Le juge en chef Roberts a répondu que «casser le coffre-fort peut être le seul moyen d’obtenir l’argent que vous voulez, mais cela ne signifie pas que vous pouvez le faire.
M. Goldstein a dit que l’exemple illustrait la distinction qu’il essayait de faire. «Si vous obtenez un brevet sur le coffre-fort, vous pourrez peut-être nous empêcher d’entrer», a-t-il déclaré. «Mais si vous écrivez un livre sur le coffre-fort, sur la façon de le casser, cela ne vous donne pas le droit exclusif de le faire.»
Le juge en chef Roberts a utilisé une analogie différente pour interroger E. Joshua Rosenkranz, un avocat d’Oracle. Un restaurant, a demandé le juge en chef, pourrait-il protéger la structure d’un menu qui séparait les entrées, les plats principaux et les desserts?
M. Rosenkranz a répondu que «si c’est une façon standard de faire les choses, elle n’est pas protégée». Le code Java, a-t-il ajouté, était entièrement différent.
« Ce n’est pas un menu qui dit simplement que voici des applications et voici des assiettes, avec des descriptions standard que tout le monde utilise de ces applications et assiettes », a déclaré M. Rosenkranz. «Nous remplissons les blancs 30 000 fois», a-t-il déclaré à propos du code Java, «et chaque élément avait sa propre description que personne d’autre n’utilisait.»
La juge Sonia Sotomayor a indiqué que Google pourrait avoir transformé le code, un facteur dans l’analyse de l’utilisation équitable.
« Pouvez-vous me dire pourquoi vous pensez que le travail de Google n’a pas été transformateur? » elle a demandé à Malcolm L. Stewart, un avocat du gouvernement fédéral qui a plaidé en faveur d’Oracle. «Cela a fait passer la plate-forme Java d’un PC, essentiellement, aux téléphones mobiles. Pourquoi n’était-ce pas une étape de transformation? »
M. Stewart a répondu que l’utilisation de matériel protégé par le droit d’auteur à une nouvelle fin n’était pas en soi transformatrice.
«Imaginez un film qui n’est sorti que dans les salles de cinéma, et que quelqu’un obtient l’impression et propose de le diffuser en direct sur Internet», a-t-il déclaré. «C’est le même contenu simplement utilisé sur une plate-forme différente. Personne ne penserait à cela comme transformateur. »
Mais dans l’ensemble, M. Goldstein, l’avocat de Google, a été confronté à des questions plus hostiles que ses adversaires dans l’affaire.
« Qu’est-ce qui vous donne le droit d’utiliser leur travail original? » A demandé le juge Sotomayor.
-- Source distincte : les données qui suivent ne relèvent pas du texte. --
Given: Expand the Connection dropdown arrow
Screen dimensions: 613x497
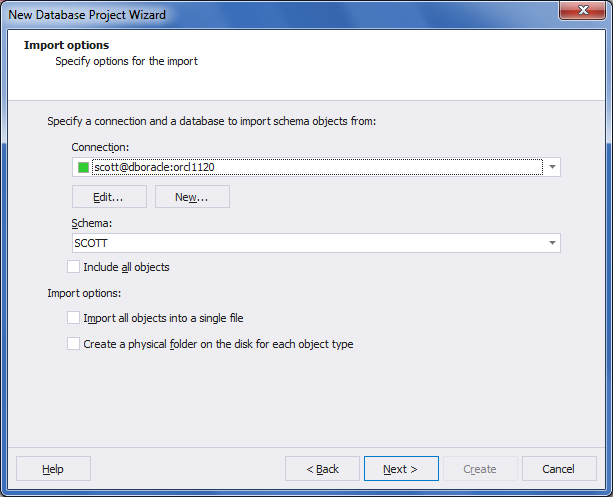Looking at the screenshot, I should click(552, 167).
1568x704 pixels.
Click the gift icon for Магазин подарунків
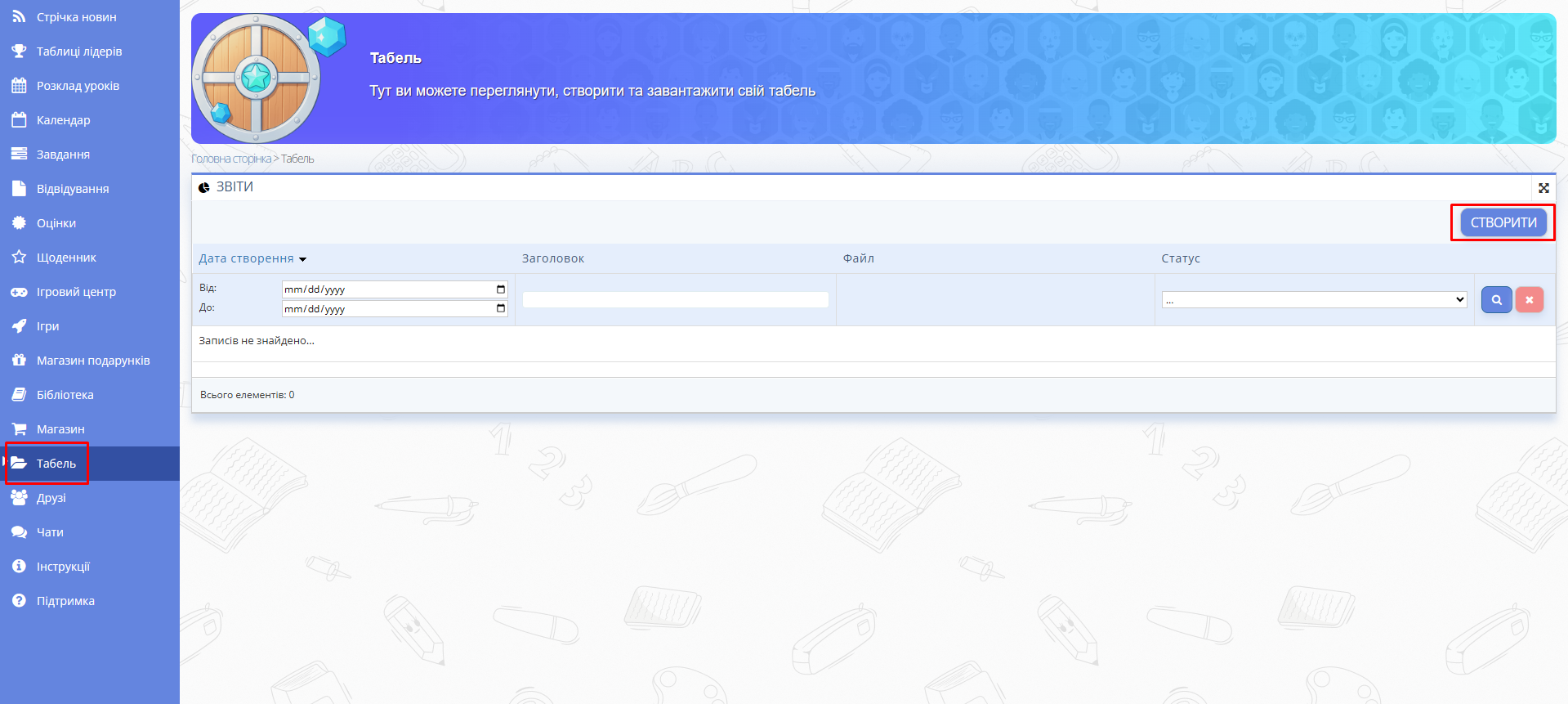pyautogui.click(x=19, y=361)
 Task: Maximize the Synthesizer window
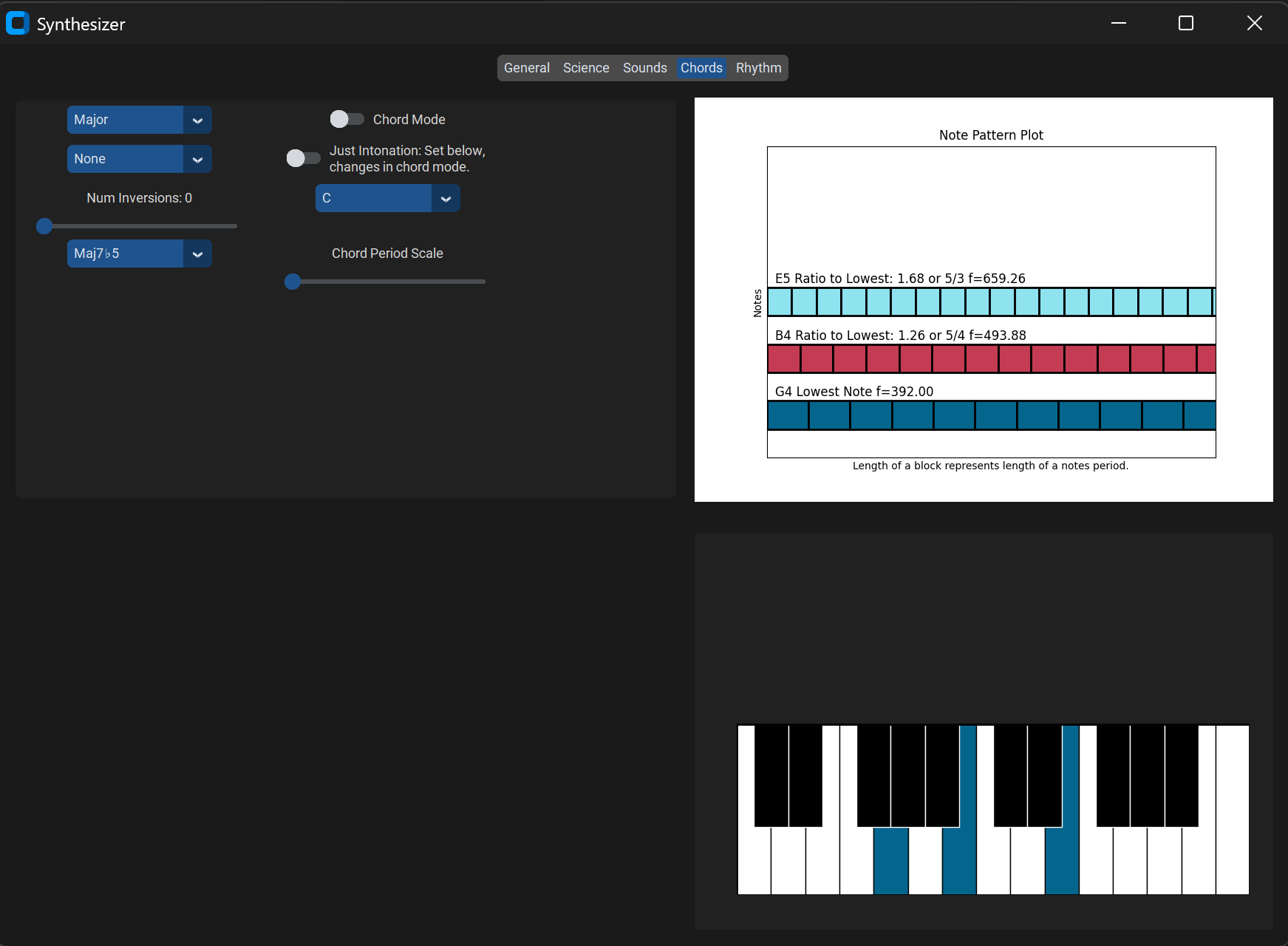[1185, 24]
Le juge Neil M. Gorsuch a déclaré que Google avait d’autres options que l’utilisation du code Java. «D’autres ont réussi à innover pour contourner ce problème», a-t-il déclaré. Apple et Microsoft, a-t-il déclaré, ont «été en mesure de proposer des téléphones qui fonctionnent très bien sans s’engager dans ce type de copie.
Le juge Brett M. Kavanaugh semblait également avoir des doutes. «Vous n’êtes pas autorisé à copier une chanson», a-t-il dit, «simplement parce que c’est la seule façon d’exprimer cette chanson.»